1329P FIND: A phase II study to evaluate the efficacy of erdafitinib in FGFR-altered NSCLC

Alterations in FGFR1-4 genes have oncogenic capability with sensitivity to kinase inhibition in several solid tumours and hematological malignancies. FGFR alterations occur in approximately 2% of non-small cell lung cancer (NSCLC) patients (pts), predominantly with squamous cell histology (sqNSCLC). We present results of a study evaluating the efficacy of the selective FGFR1-4 inhibitor erdafitinib in pts with FGFR-altered NSCLC. NSCLC pts were screened within the national Network of Genomic Medicine for FGFR mutations/translocations. Molecular eligibility was based on available preclinical and clinical data to FGFR alterations and assessed by a study specific molecular board. Pts were treated with erdafitinib in 3 cohorts: High confidence activating FGFR translocations (1), high confidence activating FGFR mutations (2) and low confidence activating FGFR alterations (3). The primary objective was the best confirmed overall response (OR) on erdafitinib in the cohorts 1 and 2 assessed by RECIST 1.1 every 8 weeks. Pts were treated until disease progression or unacceptable toxicity. Tumor samples and blood were collected before treatment and at disease progression. Sample size calculation was based on Simon’s two-stage minimax design.

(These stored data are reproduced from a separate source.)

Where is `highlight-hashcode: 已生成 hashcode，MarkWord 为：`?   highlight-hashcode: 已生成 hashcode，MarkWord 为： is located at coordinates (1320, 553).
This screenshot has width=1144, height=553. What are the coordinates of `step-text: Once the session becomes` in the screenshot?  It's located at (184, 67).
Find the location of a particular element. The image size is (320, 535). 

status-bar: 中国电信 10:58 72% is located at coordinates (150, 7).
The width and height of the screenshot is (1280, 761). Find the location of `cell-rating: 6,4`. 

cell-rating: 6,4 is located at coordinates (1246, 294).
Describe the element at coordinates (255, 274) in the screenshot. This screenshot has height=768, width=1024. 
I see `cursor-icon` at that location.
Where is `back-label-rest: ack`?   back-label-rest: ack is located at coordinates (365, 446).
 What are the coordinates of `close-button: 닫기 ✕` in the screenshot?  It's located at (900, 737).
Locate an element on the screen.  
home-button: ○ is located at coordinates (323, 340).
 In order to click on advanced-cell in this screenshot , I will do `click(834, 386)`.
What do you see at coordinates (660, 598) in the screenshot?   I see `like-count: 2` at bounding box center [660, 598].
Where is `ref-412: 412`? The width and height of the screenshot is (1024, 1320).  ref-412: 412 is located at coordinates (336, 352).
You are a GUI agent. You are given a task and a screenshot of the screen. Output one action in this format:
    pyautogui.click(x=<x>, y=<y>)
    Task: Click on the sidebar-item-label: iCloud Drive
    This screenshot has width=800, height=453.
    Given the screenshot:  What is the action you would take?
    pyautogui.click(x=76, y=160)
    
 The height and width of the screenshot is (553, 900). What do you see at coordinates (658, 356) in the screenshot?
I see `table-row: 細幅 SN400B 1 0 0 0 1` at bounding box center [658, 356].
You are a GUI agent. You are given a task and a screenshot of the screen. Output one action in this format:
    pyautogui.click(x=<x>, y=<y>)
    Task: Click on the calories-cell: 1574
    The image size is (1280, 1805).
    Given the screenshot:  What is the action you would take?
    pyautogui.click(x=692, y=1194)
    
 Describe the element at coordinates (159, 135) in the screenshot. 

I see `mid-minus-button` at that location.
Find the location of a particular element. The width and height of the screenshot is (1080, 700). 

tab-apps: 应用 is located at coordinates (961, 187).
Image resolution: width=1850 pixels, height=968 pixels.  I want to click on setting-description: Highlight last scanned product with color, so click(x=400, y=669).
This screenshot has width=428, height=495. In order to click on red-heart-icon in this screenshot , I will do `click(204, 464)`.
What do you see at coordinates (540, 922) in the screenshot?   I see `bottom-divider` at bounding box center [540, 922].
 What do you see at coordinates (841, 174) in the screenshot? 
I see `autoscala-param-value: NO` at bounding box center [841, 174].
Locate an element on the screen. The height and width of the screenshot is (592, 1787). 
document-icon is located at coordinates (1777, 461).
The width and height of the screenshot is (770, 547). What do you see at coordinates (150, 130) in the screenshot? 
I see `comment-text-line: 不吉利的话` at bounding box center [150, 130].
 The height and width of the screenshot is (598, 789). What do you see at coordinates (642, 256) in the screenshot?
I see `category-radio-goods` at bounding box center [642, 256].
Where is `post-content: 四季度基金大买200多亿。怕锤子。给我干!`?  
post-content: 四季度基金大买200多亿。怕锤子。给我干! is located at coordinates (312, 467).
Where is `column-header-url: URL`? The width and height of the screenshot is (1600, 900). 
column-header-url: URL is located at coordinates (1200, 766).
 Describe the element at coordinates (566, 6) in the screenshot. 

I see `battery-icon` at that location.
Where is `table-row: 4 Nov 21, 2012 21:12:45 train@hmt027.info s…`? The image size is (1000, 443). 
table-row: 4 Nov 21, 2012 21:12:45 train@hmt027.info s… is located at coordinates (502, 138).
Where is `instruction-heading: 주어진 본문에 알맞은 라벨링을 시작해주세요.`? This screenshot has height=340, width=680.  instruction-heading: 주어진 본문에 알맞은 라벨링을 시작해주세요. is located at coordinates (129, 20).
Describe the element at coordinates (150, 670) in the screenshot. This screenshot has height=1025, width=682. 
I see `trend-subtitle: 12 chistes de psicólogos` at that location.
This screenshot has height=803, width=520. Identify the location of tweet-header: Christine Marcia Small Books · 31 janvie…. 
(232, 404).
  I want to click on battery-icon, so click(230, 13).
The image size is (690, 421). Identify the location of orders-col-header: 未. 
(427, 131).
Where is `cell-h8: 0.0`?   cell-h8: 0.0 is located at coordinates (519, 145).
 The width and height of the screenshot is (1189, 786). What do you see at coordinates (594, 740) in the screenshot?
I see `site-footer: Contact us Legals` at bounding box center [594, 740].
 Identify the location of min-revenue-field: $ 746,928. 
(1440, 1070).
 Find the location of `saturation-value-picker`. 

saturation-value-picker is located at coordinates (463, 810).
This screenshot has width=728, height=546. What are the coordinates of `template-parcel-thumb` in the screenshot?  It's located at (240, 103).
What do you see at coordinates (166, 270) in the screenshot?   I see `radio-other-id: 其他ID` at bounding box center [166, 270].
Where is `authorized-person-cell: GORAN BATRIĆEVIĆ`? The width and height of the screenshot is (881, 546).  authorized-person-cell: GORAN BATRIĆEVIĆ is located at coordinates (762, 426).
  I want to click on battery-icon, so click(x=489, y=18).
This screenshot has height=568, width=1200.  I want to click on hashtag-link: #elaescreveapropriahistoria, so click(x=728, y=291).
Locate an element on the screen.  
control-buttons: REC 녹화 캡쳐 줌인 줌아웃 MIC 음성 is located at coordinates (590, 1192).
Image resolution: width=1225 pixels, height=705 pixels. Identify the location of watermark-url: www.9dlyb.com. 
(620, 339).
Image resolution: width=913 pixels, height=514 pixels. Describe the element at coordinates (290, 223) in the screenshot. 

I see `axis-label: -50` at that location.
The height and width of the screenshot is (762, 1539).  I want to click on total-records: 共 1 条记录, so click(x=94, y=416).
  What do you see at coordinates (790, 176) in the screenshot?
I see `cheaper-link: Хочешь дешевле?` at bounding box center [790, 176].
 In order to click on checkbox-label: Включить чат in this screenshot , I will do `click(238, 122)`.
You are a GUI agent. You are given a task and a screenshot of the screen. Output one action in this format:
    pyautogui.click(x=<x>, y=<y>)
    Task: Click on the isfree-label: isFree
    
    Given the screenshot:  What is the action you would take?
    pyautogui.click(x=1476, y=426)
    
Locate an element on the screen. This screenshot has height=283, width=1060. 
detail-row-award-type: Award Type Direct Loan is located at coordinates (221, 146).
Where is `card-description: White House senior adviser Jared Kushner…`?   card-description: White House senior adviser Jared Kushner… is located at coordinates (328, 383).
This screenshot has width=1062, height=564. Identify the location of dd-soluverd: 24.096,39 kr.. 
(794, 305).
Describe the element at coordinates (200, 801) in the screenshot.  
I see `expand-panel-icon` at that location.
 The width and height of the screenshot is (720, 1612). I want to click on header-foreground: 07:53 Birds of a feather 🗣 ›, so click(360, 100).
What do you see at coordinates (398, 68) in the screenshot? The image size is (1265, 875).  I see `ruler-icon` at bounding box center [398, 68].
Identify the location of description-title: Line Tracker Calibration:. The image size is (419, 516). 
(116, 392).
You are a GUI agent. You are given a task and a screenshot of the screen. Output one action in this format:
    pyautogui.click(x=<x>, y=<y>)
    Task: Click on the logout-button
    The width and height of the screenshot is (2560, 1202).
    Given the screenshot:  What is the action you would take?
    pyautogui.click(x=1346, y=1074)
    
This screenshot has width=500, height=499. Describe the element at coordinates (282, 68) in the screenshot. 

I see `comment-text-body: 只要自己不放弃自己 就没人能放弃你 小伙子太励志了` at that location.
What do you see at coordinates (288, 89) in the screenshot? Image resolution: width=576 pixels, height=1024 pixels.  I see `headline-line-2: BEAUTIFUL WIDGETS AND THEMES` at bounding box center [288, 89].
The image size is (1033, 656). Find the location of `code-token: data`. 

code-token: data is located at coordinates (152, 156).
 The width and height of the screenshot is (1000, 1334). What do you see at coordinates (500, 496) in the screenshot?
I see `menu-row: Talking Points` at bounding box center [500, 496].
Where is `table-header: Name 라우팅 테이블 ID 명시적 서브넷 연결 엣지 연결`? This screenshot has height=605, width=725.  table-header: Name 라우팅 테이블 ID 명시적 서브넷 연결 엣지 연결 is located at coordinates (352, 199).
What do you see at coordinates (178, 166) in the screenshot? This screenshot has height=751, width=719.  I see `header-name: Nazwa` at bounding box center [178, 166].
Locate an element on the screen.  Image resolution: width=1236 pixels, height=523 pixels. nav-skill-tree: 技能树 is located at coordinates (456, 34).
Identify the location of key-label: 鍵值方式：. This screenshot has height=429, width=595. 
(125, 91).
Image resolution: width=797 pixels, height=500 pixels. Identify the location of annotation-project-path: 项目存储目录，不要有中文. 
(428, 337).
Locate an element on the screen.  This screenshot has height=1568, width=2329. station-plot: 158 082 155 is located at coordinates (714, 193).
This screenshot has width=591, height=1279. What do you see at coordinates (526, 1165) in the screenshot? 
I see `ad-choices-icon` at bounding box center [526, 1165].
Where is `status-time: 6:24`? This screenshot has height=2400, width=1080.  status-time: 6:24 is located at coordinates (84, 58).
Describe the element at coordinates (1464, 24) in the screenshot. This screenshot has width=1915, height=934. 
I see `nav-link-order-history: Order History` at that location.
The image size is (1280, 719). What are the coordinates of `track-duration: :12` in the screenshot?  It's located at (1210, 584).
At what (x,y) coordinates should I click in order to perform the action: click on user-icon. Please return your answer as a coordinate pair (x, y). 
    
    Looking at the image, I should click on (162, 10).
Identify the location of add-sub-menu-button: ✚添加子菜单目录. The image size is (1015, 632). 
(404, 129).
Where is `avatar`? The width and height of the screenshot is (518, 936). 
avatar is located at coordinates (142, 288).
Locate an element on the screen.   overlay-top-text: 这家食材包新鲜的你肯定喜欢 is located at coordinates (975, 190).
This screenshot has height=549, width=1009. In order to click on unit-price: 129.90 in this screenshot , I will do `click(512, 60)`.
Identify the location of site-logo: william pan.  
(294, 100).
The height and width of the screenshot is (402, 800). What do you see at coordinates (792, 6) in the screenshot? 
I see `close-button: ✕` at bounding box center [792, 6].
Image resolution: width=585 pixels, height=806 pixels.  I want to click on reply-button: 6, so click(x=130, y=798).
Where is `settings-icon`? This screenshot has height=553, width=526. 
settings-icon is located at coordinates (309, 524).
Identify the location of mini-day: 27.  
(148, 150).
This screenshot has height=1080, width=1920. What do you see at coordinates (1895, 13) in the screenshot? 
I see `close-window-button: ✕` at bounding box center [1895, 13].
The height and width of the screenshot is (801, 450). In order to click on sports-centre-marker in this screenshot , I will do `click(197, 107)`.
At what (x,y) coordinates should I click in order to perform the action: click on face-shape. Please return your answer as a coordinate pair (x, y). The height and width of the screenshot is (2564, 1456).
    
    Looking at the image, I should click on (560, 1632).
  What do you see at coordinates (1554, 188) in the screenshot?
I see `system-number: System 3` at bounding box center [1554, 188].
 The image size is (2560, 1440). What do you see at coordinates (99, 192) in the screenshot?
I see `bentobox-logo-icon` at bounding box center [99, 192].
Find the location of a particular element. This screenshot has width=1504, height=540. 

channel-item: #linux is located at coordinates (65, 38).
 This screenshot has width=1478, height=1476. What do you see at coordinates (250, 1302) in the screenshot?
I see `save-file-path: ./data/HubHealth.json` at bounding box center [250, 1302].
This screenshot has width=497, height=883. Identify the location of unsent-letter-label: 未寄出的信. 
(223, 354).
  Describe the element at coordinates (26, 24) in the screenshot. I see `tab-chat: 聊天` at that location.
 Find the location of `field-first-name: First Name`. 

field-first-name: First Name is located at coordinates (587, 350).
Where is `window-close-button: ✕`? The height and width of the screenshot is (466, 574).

Evidence of efficacy was defined as 1/8 OR in the first and 4/15 ORs in the second stage for cohort 1 and 2 separately. Between 7/2019 and 9/2022, 26 pts were enrolled, 4 pts failed screening. The majority of pts were male (77%) and had sqNSCLC (73%). All pts were current or previous smokers. Of 22 pts on erdafitinib, 7 were in the cohort 1, 8 in the cohort 2 and 7 pts in the cohort 3. FGFR3-TACC3 fusions were the most frequent genetic alterations. In the cohort 1, two pts achieved partial response (PR). However, one PR remained unconfirmed (uPR). The best response in the cohort 2 was stable disease. The most observed adverse events of any grade were hyperphosphatemia in 50% and diarrhea in 45% of pts. According to the first stage results of the two-stage Simon’s design, erdafitinib showed preliminary efficacy in NSCLC with FGFR translocations. Further molecular, pharmacological and clinical data are needed to evaluate the efficacy of FGFR inhibition in NSCLC, especially in pts with FGFR mutations.